Hypokalemia was defined as serum potassium <3.5 mEq/L.
In our cohort study, SGLT2i initiation was not associated with the risk of hyperkalemia or hypokalemia compared with DPP4i or GLP1RA initiation. The absence of association was consistent in the subgroups with eGFR <60 ml/min per 1.73 m2 and with coprescription of nonpotassium-sparing diuretics. Our findings are congruent with those from prior randomized studies of SGLT2i and support the absence of significant risk of hyperkalemia with the drug class in the real-world setting (2–4). Interestingly, we also did not find a significant risk of hypokalemia with SGLT2i, contrary to what might be expected from its mechanism of action.
To our knowledge, this was the first population-based study that examined the association between SGLT2i and abnormal serum potassium levels. Observational studies provide real-world evidence for the safety of new medications, informing postmarketing surveillance. However, one must recognize patients may receive specific medications for reasons related to the outcome of interest.
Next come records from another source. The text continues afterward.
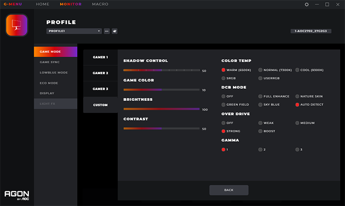Click the AGON by AOC logo

[x=17, y=195]
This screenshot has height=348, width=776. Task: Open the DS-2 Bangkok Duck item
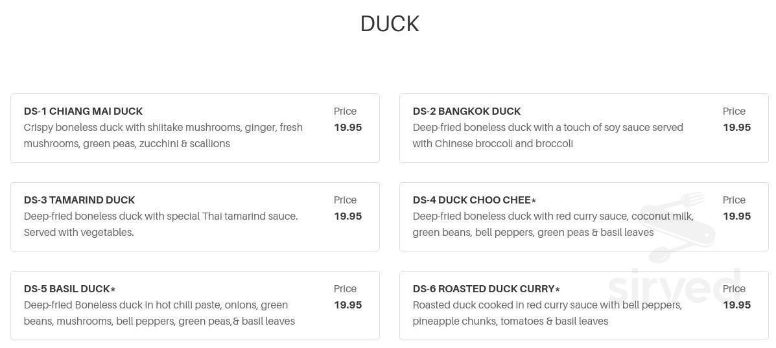[x=584, y=128]
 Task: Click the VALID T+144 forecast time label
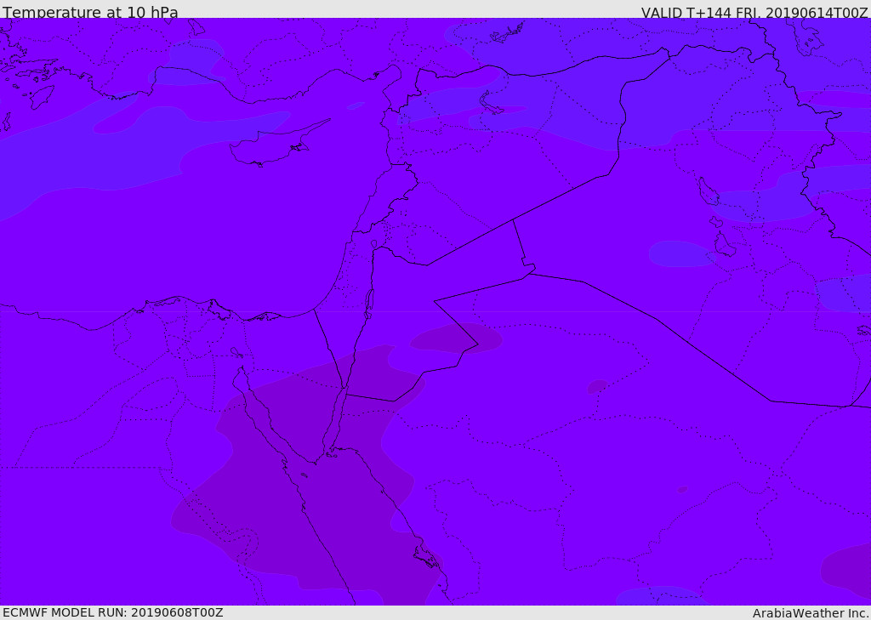coord(754,13)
To minimize “treatment-by-indication” bias, we used active comparators and applied rigorous methods including propensity-score matching and multiple imputation. In our study, drug exposures were ascertained by prescription records and thus actual adherence could not be confirmed. Moreover, we performed intention-to-treat analysis and thus the risk estimates were on the basis of initial prescribing decision. Finally, the study was conducted in a geographic region with a predominantly White population. There were relatively few patients with an eGFR <60 ml/min per 1.73 m2. Our study had a 1-year follow-up, and thus longer-term changes in serum potassium levels could not be assessed.
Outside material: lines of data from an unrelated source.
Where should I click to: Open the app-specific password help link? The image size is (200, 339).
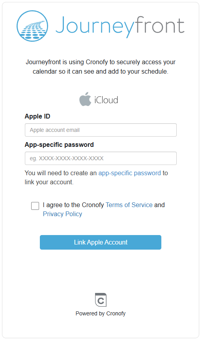pyautogui.click(x=129, y=173)
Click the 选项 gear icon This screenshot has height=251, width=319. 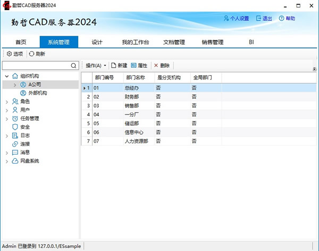point(9,54)
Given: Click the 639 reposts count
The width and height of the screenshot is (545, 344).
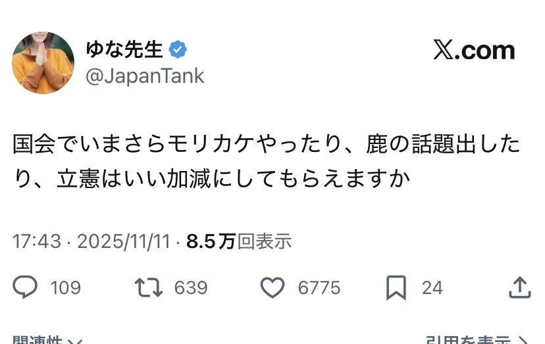Looking at the screenshot, I should 191,287.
In conclusion, we did not find an association between SGLT2i and the risk of hyperkalemia or hypokalemia, including among adults with an eGFR <60 ml/min per 1.73 m2. These findings provide additional supportive evidence for the safety of SGLT2i.
Disclosures
A.R. Chang reports employment with Geisinger Health System; consultancy agreements with Novartis; reports receiving research funding for a Novo Nordisk Investigator Sponsored Study; reports receiving honoraria from Reata; reports serving as a scientific advisor or member of Reata and Relypsa; and has other interests/relationships with National Kidney Foundation (NKF) grant support from the NKF Patient Network. J.-I. Shin reports receiving research funding from Merck and the National Institutes of Health. L.A. Inker reports consultancy agreements with Diamtrix and Tricidia; reports receiving research funding from the National Institutes of Health, NKF, Omeros, Reata, and Retrophin; reports serving as a scientific advisor or member of Alport’s Foundation, Diametrix, and Goldfinch; and reports serving as a member of the National Kidney Disease Education Program, AKF, and ASN. M.E. Grams reports receiving honoraria from academic institutions for giving grand rounds and ASN for Young Investigator Award; reports serving as a scientific advisor or member of American Journal of Kidney Diseases, CJASN, JASN Editorial Fellowship Committee, NKF Scientific Advisory Board, Kidney Disease: Improving Global Outcomes (KDIGO) Executive Committee, and United States Renal Data System Scientific Advisory Board; reports other interests/relationships with the NKF, which receives funding from Abbvie, Relypsa, and Thrasos; and reports receiving travel support from Dialysis Clinic, Inc. to speak at the annual meeting and KDIGO for participation in scientific meetings and the executive committee. The remaining authors have nothing to disclose.
Funding
This work was supported by the National Institute of Diabetes and Digestive and Kidney Disease grants R01DK115534 to M.E. Grams (Principal Investigator) and K01DK121825 to J.-I. Shin (Principal Investigator).
Acknowledgments
The opinions and conclusions expressed herein are those of the authors. The study funding sources had no role in (1) study design; (2) data collection, analysis, and interpretation; (3) writing of the manuscript; and (4) the decision the submit the manuscript for publication.